Restate word for word the line containing "Рубрика Зодиак: портрет" and each line that follows it, through the last line below, and nothing else.
[[ Supplied entries open ]]
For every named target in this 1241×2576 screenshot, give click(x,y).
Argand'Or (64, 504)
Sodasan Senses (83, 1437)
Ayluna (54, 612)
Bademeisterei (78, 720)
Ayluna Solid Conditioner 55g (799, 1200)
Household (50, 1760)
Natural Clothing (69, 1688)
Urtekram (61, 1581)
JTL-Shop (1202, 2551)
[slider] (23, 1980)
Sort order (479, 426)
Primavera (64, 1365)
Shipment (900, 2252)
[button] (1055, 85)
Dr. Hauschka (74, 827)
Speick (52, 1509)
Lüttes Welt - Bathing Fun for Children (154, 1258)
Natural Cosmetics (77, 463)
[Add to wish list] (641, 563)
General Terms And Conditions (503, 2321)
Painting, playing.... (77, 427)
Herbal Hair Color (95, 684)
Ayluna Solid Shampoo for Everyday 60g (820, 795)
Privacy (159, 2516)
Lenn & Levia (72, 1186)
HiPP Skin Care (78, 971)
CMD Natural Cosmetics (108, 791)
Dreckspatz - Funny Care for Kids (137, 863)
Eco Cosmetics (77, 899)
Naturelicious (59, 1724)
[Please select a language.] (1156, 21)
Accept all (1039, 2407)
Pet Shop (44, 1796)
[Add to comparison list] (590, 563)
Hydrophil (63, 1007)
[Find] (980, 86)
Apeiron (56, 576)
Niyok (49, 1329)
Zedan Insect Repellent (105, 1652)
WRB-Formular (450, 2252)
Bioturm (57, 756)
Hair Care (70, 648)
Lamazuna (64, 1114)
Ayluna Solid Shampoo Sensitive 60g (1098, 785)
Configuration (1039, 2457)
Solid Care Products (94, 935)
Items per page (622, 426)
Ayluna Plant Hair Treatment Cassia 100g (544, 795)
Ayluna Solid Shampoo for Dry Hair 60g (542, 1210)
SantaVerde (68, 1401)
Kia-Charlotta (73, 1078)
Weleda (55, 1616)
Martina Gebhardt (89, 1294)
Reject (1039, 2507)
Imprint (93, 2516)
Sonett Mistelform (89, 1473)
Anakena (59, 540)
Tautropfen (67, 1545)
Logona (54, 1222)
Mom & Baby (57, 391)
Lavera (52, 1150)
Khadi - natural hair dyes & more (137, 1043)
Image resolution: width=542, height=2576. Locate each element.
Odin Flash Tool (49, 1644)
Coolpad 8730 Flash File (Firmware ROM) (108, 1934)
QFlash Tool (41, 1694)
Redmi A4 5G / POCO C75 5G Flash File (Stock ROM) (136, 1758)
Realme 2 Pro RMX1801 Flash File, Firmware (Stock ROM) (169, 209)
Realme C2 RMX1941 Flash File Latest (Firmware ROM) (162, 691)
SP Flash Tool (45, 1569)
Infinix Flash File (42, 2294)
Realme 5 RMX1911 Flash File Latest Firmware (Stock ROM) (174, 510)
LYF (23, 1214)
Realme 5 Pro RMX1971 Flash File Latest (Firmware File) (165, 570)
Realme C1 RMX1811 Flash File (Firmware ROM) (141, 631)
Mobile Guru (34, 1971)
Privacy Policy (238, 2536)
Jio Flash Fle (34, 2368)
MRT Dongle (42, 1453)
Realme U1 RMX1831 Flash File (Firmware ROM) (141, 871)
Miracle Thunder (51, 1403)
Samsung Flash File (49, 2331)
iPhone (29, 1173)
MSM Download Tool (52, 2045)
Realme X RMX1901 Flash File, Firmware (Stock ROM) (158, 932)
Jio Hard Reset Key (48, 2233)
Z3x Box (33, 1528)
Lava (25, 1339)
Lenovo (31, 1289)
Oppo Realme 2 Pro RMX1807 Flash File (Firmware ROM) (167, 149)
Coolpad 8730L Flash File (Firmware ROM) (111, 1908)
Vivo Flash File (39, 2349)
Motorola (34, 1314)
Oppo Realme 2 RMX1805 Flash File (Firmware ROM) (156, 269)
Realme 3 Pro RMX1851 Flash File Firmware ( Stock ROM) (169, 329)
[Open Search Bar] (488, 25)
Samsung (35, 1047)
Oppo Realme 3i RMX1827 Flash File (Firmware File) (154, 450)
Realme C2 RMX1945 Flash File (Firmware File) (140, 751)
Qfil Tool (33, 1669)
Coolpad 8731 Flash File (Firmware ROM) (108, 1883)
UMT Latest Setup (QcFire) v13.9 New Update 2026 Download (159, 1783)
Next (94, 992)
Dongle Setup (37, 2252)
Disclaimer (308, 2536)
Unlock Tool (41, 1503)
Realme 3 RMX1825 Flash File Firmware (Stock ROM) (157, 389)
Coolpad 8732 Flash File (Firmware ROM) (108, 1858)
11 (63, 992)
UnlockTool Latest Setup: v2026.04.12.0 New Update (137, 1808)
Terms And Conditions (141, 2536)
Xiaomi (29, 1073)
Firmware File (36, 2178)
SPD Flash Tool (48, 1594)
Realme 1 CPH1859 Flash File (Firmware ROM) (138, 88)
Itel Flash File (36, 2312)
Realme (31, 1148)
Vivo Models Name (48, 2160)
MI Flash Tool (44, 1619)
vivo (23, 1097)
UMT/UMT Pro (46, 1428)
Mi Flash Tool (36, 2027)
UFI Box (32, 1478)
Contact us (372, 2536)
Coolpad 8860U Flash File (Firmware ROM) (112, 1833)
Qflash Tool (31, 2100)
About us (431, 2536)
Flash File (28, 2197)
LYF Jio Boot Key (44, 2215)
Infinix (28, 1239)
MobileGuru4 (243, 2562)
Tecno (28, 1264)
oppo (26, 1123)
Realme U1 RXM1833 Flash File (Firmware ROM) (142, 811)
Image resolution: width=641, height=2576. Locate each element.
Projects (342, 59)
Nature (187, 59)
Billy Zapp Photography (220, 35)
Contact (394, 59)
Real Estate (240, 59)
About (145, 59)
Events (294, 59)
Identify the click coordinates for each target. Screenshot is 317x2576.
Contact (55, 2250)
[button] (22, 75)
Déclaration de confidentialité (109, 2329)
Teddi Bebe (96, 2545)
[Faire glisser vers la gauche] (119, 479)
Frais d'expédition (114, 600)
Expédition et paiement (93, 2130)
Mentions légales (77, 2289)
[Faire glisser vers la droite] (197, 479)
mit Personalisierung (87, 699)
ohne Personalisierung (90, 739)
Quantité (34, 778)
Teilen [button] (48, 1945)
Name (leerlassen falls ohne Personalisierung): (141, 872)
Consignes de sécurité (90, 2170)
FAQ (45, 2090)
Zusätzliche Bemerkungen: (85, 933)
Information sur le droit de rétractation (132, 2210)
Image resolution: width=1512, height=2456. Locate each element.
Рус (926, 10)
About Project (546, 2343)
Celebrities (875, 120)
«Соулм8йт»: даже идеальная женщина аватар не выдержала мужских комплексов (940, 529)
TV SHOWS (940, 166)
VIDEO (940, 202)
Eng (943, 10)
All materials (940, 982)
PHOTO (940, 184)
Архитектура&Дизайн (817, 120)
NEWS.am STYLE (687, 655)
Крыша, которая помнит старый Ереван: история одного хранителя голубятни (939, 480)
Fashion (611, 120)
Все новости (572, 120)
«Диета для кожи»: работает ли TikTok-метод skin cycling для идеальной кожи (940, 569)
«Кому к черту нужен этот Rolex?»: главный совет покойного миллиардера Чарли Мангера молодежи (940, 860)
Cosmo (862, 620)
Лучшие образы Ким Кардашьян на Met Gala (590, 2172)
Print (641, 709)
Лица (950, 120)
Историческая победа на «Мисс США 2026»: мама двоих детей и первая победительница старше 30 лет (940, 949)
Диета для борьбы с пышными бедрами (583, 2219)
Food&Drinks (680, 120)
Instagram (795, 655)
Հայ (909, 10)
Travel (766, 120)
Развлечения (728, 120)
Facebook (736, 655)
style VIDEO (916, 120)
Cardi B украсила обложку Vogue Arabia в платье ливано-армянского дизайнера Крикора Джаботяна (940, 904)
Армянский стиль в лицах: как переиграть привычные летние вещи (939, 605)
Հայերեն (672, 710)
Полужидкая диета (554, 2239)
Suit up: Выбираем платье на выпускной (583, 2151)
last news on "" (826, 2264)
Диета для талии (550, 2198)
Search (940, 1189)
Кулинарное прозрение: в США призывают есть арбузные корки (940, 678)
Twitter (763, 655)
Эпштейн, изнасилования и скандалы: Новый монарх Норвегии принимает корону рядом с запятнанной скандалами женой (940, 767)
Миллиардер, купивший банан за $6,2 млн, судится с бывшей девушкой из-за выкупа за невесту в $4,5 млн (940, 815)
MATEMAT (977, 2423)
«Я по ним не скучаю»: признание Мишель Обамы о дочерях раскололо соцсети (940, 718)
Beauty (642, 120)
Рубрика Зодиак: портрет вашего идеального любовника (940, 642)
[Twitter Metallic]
[[ Supplied entries closed ]]
* **Written answer**
Рубрика Зодиак: портрет вашего идеального любовника (940, 642)
[Twitter Metallic]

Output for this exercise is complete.